From the data below, retype exactly the lines starting with the one that contains "The width and height of the screenshot is (411, 398)." and ending with the one that contains "Given: Click the notifications bell icon", both included.

Stored items
::::::::::

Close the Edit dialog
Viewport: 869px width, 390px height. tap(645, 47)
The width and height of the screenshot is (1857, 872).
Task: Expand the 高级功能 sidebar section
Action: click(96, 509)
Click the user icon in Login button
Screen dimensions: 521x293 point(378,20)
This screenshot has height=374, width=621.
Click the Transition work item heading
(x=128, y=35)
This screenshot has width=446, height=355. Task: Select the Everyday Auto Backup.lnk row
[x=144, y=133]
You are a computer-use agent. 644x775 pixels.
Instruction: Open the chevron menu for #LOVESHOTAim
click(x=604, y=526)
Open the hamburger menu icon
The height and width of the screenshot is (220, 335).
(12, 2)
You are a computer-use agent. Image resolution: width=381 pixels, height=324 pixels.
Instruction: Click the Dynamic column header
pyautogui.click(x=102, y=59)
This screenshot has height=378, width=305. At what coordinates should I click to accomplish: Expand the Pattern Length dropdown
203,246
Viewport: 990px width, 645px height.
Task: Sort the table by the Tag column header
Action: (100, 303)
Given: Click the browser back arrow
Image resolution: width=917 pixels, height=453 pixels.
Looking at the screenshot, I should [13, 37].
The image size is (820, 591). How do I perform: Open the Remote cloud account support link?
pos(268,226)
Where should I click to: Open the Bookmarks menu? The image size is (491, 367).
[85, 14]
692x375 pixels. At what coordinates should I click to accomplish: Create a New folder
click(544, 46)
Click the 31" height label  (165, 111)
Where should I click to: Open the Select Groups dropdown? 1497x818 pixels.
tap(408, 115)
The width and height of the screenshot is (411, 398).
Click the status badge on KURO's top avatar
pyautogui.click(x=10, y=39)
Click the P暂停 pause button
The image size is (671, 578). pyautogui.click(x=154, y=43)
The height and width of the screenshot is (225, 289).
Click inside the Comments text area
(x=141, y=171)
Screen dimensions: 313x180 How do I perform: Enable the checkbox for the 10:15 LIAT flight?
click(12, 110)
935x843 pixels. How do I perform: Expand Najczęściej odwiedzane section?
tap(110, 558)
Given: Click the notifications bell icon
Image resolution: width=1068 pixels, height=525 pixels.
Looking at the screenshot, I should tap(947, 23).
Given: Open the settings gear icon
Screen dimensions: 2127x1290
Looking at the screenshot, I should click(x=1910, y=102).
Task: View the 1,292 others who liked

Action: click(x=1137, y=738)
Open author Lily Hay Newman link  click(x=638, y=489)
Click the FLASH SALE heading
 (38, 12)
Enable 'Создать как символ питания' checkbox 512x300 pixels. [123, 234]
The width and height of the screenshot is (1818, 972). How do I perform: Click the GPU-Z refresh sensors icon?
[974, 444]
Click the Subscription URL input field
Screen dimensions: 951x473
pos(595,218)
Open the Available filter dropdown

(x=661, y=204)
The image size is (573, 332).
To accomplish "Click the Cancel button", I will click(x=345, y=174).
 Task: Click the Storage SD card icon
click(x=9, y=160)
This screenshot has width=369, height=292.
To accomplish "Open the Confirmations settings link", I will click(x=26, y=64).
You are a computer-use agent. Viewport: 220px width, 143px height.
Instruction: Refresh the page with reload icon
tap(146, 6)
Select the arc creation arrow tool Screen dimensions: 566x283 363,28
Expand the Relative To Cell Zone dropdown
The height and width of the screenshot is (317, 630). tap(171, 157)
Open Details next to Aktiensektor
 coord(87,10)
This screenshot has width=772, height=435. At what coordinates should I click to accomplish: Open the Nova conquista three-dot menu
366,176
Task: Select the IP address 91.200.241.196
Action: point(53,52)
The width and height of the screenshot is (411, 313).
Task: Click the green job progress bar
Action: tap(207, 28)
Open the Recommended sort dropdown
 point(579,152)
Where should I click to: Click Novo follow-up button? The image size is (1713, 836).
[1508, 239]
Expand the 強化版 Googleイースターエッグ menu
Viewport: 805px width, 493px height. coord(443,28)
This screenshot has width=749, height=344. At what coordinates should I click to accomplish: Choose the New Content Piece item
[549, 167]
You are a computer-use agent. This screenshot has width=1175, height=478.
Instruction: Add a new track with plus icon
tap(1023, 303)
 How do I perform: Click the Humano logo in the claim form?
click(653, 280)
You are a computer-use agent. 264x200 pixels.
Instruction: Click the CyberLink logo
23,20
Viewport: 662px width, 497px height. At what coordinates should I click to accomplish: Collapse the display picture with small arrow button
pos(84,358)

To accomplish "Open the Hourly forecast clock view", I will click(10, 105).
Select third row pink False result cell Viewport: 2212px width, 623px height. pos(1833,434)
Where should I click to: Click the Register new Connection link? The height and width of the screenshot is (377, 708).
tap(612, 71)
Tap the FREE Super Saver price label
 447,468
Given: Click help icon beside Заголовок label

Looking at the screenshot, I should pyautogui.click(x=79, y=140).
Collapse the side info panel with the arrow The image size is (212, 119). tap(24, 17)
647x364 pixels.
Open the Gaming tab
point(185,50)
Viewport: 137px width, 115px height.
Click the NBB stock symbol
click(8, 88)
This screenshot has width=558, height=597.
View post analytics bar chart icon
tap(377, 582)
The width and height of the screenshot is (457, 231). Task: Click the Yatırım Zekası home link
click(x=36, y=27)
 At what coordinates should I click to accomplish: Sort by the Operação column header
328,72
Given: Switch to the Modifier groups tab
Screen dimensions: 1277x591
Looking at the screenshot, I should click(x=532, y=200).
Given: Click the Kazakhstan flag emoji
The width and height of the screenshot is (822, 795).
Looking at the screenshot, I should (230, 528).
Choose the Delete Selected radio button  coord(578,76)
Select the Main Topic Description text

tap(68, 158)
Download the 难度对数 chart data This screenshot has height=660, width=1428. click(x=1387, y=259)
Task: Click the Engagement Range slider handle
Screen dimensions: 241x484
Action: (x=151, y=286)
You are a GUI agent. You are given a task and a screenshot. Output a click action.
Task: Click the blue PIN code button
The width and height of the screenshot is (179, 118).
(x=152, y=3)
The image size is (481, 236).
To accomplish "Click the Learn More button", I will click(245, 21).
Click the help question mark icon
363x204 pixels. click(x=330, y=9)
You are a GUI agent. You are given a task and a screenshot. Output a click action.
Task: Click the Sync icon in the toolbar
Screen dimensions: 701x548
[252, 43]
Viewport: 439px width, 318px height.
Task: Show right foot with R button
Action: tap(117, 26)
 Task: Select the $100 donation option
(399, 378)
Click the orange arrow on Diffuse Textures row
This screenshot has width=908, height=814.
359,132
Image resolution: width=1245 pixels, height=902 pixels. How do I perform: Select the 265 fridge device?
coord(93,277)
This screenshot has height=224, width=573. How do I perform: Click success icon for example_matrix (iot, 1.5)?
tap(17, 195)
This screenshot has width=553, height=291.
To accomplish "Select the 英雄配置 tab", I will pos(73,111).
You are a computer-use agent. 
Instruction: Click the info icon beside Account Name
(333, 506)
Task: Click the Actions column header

::::::::::

Result of this task:
The width and height of the screenshot is (411, 398).
Click the status badge on KURO's top avatar
pyautogui.click(x=10, y=39)
Click the P暂停 pause button
The image size is (671, 578). pyautogui.click(x=154, y=43)
The height and width of the screenshot is (225, 289).
Click inside the Comments text area
(x=141, y=171)
Screen dimensions: 313x180 How do I perform: Enable the checkbox for the 10:15 LIAT flight?
click(12, 110)
935x843 pixels. How do I perform: Expand Najczęściej odwiedzane section?
tap(110, 558)
Given: Click the notifications bell icon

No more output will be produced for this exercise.